Michel Deneuve a conçu la très grande majorité de la musique, c’est un immense compositeur de Crystal Baschet – une espèce d’orgue de verre, qui donne à la fois un son futuriste et très pur... Cristallin ! Sa partition crée souvent un sentiment de mélancolie, mais il emmène aussi beaucoup d’onirisme... qui contraste avec les morceaux de Wilkimix, qui sont dans une tonalité enjouée. La musique de Cairokee était mon coup de cœur – j’aime ce qu’elle amène : elle est très pop, elle ramène une légèreté et un mélo fou ! La musique de Michel Deneuve accompagne l’incendie de la maison, les scènes dans la forêt et la pluie d’oiseaux... J’aime la musique de Michel parce qu’elle est physique, sans altérations numériques. Elle donne au film une atmosphère unique, comme un corps à part entière au milieu de tous les autres.

Y a-t-il un film que vous voudriez voir au FIFM ?

Je voudrais les voir tous ! Malheureusement, je ne peux être là que pour une grosse journée.

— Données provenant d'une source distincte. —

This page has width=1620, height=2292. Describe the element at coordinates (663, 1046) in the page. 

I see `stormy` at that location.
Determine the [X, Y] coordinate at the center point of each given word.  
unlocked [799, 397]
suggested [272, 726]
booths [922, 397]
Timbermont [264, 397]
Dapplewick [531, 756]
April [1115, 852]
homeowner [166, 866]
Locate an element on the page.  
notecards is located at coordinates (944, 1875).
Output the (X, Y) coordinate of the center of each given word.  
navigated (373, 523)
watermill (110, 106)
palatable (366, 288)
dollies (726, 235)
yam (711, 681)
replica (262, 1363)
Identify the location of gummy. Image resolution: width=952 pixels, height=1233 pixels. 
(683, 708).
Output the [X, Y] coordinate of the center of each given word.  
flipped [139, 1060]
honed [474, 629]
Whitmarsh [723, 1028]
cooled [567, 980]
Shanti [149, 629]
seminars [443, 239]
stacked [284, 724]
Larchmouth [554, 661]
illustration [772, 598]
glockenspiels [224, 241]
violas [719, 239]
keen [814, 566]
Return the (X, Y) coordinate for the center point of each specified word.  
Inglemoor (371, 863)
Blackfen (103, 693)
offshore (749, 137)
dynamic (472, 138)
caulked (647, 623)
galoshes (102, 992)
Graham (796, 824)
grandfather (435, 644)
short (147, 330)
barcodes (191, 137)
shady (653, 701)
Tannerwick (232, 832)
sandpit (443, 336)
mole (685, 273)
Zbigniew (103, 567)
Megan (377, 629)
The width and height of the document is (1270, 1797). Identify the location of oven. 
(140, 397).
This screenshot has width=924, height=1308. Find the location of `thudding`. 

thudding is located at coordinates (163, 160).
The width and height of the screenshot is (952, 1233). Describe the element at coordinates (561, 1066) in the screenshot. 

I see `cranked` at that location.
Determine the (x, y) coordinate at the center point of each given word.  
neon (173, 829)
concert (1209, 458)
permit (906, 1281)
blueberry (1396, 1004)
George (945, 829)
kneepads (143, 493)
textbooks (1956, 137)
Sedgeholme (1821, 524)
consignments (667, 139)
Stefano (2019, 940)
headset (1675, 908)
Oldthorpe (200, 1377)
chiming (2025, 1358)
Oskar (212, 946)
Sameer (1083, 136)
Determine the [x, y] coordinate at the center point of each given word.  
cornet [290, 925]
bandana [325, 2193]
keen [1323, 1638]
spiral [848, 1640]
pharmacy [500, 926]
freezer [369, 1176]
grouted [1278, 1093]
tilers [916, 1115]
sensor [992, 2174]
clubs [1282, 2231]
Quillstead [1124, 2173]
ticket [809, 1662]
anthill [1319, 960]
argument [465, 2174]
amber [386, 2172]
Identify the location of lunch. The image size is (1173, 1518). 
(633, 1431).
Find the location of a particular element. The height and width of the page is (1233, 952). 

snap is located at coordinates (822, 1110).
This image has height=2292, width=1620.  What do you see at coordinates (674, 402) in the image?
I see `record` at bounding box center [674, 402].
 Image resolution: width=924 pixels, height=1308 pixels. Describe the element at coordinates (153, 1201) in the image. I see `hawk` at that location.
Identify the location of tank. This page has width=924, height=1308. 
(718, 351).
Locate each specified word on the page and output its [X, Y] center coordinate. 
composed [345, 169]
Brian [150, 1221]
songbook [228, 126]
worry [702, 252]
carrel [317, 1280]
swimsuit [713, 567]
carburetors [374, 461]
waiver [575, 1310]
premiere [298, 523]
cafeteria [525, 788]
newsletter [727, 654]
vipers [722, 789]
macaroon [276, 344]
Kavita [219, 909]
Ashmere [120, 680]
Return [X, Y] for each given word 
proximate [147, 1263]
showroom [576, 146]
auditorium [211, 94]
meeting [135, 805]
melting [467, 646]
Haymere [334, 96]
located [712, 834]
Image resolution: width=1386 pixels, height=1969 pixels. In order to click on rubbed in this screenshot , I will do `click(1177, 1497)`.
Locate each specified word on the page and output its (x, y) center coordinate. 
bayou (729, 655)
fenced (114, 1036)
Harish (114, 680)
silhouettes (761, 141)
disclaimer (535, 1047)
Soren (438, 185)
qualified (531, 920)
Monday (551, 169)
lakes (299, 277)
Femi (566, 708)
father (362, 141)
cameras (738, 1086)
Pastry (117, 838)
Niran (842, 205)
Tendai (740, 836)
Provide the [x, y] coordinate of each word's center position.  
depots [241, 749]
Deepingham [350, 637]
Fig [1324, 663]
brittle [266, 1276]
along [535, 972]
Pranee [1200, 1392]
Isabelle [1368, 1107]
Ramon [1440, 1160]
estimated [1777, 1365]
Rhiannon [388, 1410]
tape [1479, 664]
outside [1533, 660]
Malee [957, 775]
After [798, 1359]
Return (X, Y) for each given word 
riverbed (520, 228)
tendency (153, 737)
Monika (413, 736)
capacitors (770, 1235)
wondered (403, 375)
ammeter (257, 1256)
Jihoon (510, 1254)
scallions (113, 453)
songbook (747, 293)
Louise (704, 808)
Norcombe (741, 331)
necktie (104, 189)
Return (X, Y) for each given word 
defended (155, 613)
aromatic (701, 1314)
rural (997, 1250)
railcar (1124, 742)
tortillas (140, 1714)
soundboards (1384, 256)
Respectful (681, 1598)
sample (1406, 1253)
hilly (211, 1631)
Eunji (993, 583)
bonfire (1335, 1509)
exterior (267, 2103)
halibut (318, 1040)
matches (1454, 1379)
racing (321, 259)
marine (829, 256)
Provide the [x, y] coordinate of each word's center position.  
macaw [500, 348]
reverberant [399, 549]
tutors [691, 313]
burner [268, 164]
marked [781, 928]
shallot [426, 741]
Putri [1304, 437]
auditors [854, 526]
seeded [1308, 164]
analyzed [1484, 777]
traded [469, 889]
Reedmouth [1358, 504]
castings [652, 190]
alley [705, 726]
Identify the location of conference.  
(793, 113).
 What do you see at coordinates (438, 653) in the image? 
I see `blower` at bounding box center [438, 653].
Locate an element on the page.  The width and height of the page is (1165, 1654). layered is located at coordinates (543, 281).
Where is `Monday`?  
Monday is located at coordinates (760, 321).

Avez-vous d’autres projets ?

Ça fourmille... Série, long métrage... Au Maroc et... ailleurs !

********************

Biographie
Leïla Kilani est une réalisatrice maroco-française. Elle a quitté le Maroc en 1989, à l'âge de 19 ans, pour étudier la littérature et l'histoire à l'Université de la Sorbonne à Paris, en France. Elle réalise des films depuis 2000. Intéressée par les différentes formes de narration et de récit, son travail alterne entre fiction, documentaires et essais vidéo, avec une expérimentation du croisement des genres. Son travail remet en question les normes du cinéma narratif et le vocabulaire cinématographique, dans une recherche perpétuelle pour créer un canal entre les principes non linéaires de la narration arabe et la linéarité de la narration occidentale. «Birdland» est son second long métrage de fiction. Il a déjà reçu plusieurs prix, notamment au Festival du nouveau cinéma de Montréal (Prix de l’innovation), au Festival du film arabe de Fameck (Grand Prix) et au Festival des cinémas d'Afrique à Apt (Prix du jury jeunes).